Official repository of MLLA (NeurIPS 2024)
179 stars 6 forks source link

Confusing about shortcut #8

Closed kyrie-23 closed 3 months ago

kyrie-23 commented 3 months ago

Thanks for the amazing work! As far as I know, the MLLA adapts the shortcut mechanism from swin transformer (from code), however, the architecture in fig.3a and baseline in the table don't have the shortcut mechanism. The shortcut mechanism is not reflected either in sec 5.3, from my point of view, MLLA doesn't integrate shortcut because swin transformer already had. As a result, the baseline (swin transformer) is not consistent, it should have shortcut mechanism but treated as not. Please correct me if I was wrong! Thanks again for the amazing work!

tian-qing001 commented 3 months ago

Hi @kyrie-23, thanks for your interest, but it seems that you have some misunderstandings.

image

As showin in fig. 3a, Transformer, Mamba and MLLA both have shortcuts. But these shortcuts are not the "shortcuts" we discussed in sec 4.1, 4.2, 5.2.

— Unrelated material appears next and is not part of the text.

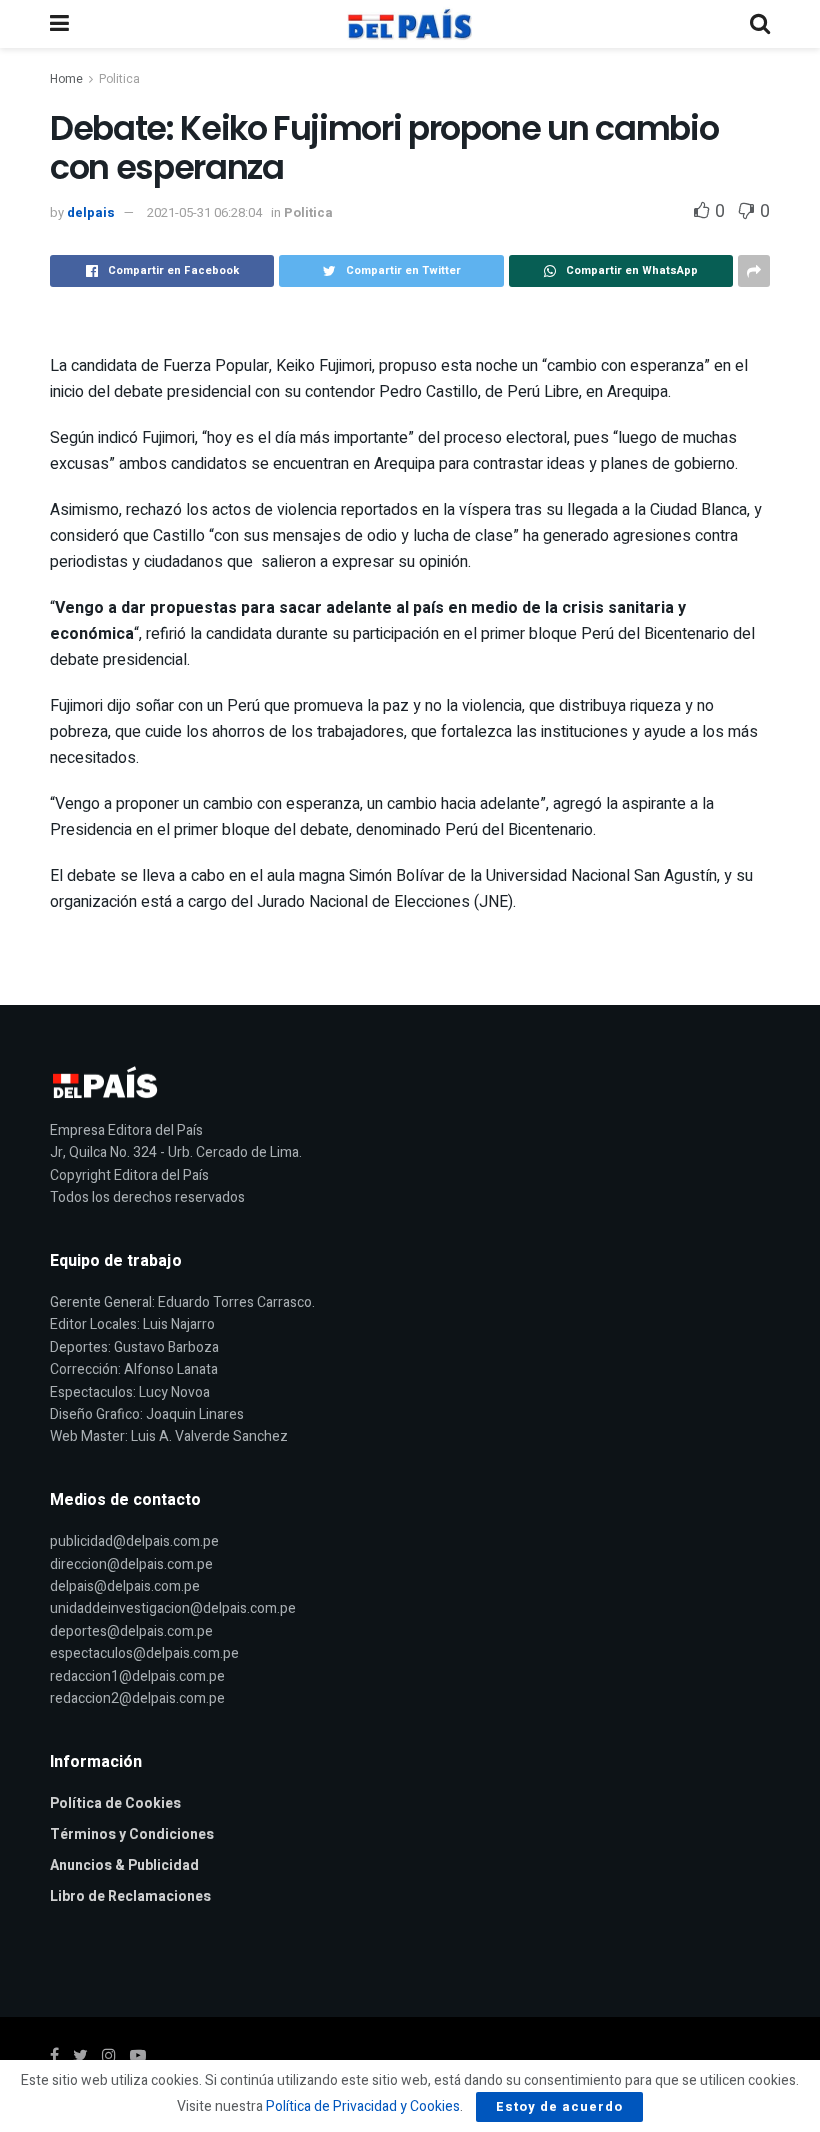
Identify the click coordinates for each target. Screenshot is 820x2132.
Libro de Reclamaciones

The "shortcuts" in sec 4.1, 4.2, 5.2 specifically refer to $D\odot x_i$ in the selective SSM formula, which is not illustrated in fig. 3a since it is a part of the SSM operation.

Please refer to sec 4.1 of our paper.

kyrie-23 commented 3 months ago

Thanks for pointing it out. The shortcut I referred to is circled below, does it correspond to the droppath in MLLA block below? In this way, the shortcut design is not illustrated in the fig. 3, and you didn't bring it to MLLA design. Please correct me if I was wrong! image

def forward(self, x):
        H, W = self.input_resolution
        B, L, C = x.shape
        assert L == H * W, 
        x = x + self.cpe1(x.reshape(B, H, W, C).permute(0, 3, 1, 2)).flatten(2).permute(0, 2, 1)
        shortcut = x
        x = self.norm1(x)
        act_res = self.act(self.act_proj(x))
        x = self.in_proj(x).view(B, H, W, C)
        x = self.act(self.dwc(x.permute(0, 3, 1, 2))).permute(0, 2, 3, 1).view(B, L, C)
        # Linear Attention
        x = self.attn(x)
        x = self.out_proj(x * act_res)
        x = shortcut + self.drop_path(x)
        x = x + self.cpe2(x.reshape(B, H, W, C).permute(0, 3, 1, 2)).flatten(2).permute(0, 2, 1)
        # FFN
        x = x + self.drop_path(self.mlp(self.norm2(x)))
        return x

Thanks for the discussing!

tian-qing001 commented 3 months ago

@kyrie-23 The "shortcut" you referred to is:

def forward(self, x):
        ...
        act_res = self.act(self.act_proj(x))
        ...
        x = self.out_proj(x * act_res)
        ...
        return x

I think our code is easy to understand.